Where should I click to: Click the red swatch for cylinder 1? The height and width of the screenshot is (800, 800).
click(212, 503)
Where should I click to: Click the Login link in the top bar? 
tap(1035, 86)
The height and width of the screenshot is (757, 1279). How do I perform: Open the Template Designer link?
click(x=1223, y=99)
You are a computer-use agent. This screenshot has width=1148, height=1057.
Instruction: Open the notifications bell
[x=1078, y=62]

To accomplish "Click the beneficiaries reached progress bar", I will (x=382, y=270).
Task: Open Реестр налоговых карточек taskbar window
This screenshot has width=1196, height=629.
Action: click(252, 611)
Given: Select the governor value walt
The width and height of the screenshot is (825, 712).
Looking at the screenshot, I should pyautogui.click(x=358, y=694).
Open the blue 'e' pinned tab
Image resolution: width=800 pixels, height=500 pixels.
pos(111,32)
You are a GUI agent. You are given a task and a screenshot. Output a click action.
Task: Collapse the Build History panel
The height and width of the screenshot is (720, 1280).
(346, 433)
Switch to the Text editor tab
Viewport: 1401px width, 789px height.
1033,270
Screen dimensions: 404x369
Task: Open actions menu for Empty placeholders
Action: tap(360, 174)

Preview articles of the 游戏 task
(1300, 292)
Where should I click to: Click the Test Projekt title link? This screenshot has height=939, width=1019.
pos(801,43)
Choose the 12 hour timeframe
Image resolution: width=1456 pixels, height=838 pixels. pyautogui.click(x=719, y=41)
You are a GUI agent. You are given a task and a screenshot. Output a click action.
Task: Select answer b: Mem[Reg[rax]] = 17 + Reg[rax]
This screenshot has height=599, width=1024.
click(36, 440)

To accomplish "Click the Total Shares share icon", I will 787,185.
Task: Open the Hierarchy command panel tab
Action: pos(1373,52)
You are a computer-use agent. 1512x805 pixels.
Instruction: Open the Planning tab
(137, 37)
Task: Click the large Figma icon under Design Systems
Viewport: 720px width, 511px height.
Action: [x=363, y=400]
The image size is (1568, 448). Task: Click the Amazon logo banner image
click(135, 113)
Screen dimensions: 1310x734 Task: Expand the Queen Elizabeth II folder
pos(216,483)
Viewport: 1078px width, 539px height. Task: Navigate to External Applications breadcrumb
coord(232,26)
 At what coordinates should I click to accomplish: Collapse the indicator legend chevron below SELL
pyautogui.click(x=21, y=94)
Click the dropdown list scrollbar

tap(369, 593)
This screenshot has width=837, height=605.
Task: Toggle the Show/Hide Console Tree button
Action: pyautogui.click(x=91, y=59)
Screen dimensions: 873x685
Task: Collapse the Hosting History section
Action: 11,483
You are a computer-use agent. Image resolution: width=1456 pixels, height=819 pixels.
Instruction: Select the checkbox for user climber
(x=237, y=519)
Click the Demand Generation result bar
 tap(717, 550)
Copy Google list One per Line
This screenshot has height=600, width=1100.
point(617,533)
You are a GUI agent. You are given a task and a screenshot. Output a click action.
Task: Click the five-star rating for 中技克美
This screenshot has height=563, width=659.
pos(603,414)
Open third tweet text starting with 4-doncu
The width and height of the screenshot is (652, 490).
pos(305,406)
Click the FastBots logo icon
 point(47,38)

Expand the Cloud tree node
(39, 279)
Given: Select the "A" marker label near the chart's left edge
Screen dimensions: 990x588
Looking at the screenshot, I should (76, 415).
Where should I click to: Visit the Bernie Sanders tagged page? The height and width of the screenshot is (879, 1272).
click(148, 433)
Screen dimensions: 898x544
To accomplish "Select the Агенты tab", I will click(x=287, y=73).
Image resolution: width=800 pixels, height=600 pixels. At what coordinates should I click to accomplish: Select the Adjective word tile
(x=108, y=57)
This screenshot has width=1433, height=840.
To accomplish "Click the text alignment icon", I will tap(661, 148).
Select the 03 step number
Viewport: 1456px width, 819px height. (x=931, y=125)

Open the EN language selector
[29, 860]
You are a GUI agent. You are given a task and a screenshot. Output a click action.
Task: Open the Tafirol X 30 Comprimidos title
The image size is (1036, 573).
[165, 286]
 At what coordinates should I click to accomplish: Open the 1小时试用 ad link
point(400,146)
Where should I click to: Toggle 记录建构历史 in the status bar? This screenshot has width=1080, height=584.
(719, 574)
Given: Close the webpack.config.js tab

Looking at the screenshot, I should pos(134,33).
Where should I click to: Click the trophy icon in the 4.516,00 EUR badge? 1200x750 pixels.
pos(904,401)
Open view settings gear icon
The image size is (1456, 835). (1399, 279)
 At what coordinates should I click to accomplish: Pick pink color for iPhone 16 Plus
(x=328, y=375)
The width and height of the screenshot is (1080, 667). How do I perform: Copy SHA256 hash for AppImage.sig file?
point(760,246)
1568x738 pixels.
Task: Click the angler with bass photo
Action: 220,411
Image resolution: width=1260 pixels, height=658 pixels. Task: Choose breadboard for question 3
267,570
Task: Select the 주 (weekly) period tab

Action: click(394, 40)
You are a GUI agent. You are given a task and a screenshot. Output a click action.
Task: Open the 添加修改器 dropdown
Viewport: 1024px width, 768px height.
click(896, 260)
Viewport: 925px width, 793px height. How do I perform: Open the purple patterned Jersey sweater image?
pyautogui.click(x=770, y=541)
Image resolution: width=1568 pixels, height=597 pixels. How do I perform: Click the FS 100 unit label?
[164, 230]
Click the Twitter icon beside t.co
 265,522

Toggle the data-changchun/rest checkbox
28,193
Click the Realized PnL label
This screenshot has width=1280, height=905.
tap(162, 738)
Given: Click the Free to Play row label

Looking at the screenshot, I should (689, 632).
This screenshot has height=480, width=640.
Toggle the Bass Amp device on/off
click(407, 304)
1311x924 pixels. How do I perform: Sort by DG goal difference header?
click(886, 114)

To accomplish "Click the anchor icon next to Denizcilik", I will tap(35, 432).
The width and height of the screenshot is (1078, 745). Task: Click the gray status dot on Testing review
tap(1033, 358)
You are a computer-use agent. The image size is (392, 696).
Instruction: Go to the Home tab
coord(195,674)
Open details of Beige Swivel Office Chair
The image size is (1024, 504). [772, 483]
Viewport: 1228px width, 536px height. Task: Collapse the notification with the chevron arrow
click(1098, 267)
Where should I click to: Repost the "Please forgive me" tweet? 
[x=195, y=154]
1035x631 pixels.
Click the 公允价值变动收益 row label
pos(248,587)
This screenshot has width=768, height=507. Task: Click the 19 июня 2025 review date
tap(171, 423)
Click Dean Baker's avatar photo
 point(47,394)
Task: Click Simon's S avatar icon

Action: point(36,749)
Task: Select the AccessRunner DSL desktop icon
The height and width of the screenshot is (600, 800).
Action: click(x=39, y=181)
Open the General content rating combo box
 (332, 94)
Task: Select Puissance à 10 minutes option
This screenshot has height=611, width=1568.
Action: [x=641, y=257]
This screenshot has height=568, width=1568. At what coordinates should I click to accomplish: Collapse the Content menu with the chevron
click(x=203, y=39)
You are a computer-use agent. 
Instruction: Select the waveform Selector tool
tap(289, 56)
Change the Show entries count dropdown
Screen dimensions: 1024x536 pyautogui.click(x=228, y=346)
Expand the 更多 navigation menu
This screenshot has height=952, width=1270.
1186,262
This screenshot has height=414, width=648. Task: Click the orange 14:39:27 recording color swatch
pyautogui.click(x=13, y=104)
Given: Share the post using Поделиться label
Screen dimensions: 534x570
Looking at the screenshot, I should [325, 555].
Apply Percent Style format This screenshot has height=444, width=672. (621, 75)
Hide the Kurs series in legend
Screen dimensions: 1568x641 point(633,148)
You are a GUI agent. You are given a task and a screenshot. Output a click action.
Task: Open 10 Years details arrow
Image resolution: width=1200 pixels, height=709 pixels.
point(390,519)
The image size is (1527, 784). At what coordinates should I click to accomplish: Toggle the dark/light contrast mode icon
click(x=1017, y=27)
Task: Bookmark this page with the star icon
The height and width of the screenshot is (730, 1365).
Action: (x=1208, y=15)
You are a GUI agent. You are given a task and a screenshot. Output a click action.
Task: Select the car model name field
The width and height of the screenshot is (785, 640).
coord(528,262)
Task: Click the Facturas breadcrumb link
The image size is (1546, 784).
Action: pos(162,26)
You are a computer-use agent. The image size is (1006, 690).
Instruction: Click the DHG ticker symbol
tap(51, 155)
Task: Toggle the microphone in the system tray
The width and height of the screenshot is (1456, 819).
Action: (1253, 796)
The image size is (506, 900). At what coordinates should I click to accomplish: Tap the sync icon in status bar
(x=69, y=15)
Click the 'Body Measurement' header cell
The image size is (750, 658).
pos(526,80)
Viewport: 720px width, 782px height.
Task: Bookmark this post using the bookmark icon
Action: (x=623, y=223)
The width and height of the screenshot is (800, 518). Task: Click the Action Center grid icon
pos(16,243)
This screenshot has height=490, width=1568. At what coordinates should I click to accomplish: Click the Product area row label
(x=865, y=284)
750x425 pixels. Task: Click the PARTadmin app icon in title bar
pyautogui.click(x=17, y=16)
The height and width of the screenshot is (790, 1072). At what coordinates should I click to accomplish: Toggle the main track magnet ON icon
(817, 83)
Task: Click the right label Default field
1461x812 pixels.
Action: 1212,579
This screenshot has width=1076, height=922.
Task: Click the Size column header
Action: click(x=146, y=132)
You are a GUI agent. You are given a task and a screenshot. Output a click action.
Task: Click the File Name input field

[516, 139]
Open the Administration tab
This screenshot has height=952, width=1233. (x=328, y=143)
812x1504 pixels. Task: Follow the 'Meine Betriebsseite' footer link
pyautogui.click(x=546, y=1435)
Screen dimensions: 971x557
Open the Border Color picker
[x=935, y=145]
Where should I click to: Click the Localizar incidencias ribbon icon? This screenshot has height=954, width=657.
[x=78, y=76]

+++++

- [Description of the task]
Please reproduce the listing lines from the line with "Screen dimensions: 898x544" to the line with "will tap(661, 148).", inclusive, and nothing else.

- [Response]
Screen dimensions: 898x544
To accomplish "Select the Агенты tab", I will click(x=287, y=73).
Image resolution: width=800 pixels, height=600 pixels. At what coordinates should I click to accomplish: Select the Adjective word tile
(x=108, y=57)
This screenshot has width=1433, height=840.
To accomplish "Click the text alignment icon", I will tap(661, 148).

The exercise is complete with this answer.